“i’m in love with the shape Of you”
The Shape of Water
Auréolé du Lion d’Or de la Mostra de Venise, le nouveau film du sympathique Guillermo Del Toro a tout de la machine (à Oscars) infernale. Après sa consécration en Italie, le nouveau long métrage du réalisateur mexicain s’en est allé conquérir l’Amérique. 7 nominations aux Golden Globes plus tard dont deux récompenses (meilleure musique pour Alexandre Desplat et meilleur réalisateur pour Del Toro), c’est finalement aux Oscars que l’on saura si « The Shape of Water » a tout d’un « Grand ». Avec ses 13 nominations, le long métrage de Del Toro a fait sensation au pays de l’Oncle Sam, il était donc très attendu sur nos écrans européens.

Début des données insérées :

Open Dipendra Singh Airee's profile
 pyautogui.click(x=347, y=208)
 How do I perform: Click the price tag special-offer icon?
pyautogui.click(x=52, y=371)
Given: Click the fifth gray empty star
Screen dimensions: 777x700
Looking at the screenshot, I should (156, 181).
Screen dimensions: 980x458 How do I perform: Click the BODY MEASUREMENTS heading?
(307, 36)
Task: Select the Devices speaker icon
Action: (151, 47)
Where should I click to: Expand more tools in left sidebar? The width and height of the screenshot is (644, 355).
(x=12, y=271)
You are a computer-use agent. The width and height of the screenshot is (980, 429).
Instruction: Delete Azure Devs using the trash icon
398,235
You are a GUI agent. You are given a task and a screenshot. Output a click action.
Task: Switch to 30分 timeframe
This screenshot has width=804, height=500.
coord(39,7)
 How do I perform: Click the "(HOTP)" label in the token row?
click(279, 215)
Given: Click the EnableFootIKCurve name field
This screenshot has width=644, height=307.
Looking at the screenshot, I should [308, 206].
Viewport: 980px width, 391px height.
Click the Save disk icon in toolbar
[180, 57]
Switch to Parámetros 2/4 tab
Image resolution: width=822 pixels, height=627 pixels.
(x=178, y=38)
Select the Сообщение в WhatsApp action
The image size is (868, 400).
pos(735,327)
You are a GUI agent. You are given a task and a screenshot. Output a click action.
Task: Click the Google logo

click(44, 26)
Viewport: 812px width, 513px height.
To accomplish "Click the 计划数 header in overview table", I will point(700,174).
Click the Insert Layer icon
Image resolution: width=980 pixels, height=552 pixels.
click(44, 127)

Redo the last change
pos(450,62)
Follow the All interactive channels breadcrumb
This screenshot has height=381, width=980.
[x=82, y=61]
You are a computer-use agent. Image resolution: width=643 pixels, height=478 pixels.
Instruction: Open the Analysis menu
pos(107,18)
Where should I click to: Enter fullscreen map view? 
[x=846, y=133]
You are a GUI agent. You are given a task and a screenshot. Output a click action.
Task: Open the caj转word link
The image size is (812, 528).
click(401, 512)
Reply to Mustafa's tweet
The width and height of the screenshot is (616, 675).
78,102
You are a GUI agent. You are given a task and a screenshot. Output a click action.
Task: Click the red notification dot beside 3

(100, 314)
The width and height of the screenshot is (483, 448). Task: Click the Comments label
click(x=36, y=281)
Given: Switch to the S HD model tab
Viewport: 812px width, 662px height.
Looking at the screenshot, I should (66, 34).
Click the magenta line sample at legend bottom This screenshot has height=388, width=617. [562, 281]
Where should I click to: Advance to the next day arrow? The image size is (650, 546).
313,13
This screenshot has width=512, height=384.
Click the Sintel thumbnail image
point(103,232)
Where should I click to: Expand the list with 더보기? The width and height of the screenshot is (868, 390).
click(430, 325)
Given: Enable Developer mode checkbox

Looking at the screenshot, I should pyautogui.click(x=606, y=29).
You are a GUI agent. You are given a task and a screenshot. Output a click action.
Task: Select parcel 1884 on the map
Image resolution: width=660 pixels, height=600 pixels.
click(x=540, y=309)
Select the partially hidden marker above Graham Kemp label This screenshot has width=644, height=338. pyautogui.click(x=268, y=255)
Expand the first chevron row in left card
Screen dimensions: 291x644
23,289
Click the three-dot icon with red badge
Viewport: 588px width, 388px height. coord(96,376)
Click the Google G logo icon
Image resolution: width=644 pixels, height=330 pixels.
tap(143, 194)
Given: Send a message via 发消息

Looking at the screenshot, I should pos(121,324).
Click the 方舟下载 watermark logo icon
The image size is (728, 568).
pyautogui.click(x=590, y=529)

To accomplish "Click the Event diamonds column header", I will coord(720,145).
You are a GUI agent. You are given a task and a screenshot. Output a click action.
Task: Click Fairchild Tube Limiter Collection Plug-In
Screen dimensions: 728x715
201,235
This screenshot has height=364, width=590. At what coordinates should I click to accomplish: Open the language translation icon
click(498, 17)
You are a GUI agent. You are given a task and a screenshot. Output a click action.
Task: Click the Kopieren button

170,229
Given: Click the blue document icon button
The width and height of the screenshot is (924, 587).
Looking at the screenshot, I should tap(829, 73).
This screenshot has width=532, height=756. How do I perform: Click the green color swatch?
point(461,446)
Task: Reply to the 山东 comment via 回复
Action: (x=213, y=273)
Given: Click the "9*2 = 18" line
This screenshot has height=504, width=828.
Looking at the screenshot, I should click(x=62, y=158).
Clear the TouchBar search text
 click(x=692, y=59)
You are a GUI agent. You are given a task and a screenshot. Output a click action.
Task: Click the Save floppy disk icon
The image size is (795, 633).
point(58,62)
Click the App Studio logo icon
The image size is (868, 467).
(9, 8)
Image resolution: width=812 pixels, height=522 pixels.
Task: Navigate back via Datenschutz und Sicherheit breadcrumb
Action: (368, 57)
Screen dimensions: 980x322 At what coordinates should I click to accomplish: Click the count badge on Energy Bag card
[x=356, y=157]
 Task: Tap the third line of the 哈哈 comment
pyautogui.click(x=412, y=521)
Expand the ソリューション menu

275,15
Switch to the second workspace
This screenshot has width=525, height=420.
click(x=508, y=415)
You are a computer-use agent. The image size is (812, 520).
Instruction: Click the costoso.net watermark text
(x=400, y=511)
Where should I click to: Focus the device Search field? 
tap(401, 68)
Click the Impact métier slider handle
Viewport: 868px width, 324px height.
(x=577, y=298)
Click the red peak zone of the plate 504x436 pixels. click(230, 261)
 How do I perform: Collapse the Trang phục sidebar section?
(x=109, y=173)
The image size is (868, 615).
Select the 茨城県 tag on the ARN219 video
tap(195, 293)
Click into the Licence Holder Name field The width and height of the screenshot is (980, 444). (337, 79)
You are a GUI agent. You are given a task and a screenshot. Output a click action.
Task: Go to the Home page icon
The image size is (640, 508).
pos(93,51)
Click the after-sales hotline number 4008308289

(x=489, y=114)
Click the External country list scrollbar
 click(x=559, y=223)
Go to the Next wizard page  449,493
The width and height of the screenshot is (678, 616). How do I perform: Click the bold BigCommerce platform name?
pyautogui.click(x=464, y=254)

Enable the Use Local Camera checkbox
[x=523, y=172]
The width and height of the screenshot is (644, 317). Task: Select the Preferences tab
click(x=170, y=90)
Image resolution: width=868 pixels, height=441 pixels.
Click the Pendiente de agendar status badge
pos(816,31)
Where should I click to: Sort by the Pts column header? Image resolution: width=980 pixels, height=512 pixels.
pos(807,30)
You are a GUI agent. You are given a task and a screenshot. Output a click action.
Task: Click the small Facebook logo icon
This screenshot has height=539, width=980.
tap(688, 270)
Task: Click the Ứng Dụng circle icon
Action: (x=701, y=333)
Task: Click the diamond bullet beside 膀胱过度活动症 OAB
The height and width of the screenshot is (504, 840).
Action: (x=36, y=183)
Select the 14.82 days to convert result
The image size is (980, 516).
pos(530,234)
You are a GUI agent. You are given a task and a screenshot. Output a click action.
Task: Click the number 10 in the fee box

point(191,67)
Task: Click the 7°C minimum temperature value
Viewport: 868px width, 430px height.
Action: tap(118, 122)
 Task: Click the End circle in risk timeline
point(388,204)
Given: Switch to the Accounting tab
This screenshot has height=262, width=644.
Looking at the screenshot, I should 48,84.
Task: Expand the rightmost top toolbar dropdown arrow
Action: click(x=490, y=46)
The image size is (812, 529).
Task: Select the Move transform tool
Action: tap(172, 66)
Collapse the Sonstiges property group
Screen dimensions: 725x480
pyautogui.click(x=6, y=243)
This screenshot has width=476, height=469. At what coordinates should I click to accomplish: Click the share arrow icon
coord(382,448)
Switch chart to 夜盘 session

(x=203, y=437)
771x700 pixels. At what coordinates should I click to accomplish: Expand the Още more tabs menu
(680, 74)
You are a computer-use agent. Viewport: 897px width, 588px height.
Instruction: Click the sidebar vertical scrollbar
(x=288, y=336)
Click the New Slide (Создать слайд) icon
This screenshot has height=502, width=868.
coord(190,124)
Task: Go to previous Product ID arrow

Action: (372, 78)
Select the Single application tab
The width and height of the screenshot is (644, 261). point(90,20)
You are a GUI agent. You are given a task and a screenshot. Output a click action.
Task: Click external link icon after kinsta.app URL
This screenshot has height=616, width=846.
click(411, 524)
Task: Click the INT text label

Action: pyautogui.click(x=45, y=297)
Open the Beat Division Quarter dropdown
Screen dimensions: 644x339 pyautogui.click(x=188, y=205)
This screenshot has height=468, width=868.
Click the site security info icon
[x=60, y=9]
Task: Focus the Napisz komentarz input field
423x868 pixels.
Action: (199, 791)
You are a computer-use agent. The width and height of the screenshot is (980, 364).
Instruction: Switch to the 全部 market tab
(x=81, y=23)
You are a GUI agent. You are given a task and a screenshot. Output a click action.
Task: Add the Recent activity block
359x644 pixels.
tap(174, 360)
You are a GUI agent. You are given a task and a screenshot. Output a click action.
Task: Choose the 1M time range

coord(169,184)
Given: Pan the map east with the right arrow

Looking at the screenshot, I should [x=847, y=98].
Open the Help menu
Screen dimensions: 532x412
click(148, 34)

2 ans après l’échec cuisant de « Crimson Peak » qui avait divisé autant le public que la critique, le metteur en scène du « Labyrinth de Pan » revient sur le devant de la scène avec une œuvre dont les accents fantastiques ont fait sa renommée. Il s’est entouré d’un casting hyper talentueux, avec l’innocente et parfaite Sally Hawkins, le charismatique Michael Shannon, la toujours géniale Octavia Spencer, l’omniprésent Richard Jenkins et bien sûr son fidèle Doug Jones pour enfiler le costume de la créature (comme dans les deux volets de « HellBoy » dans lesquels il interprète Abraham « Abe » Sapien).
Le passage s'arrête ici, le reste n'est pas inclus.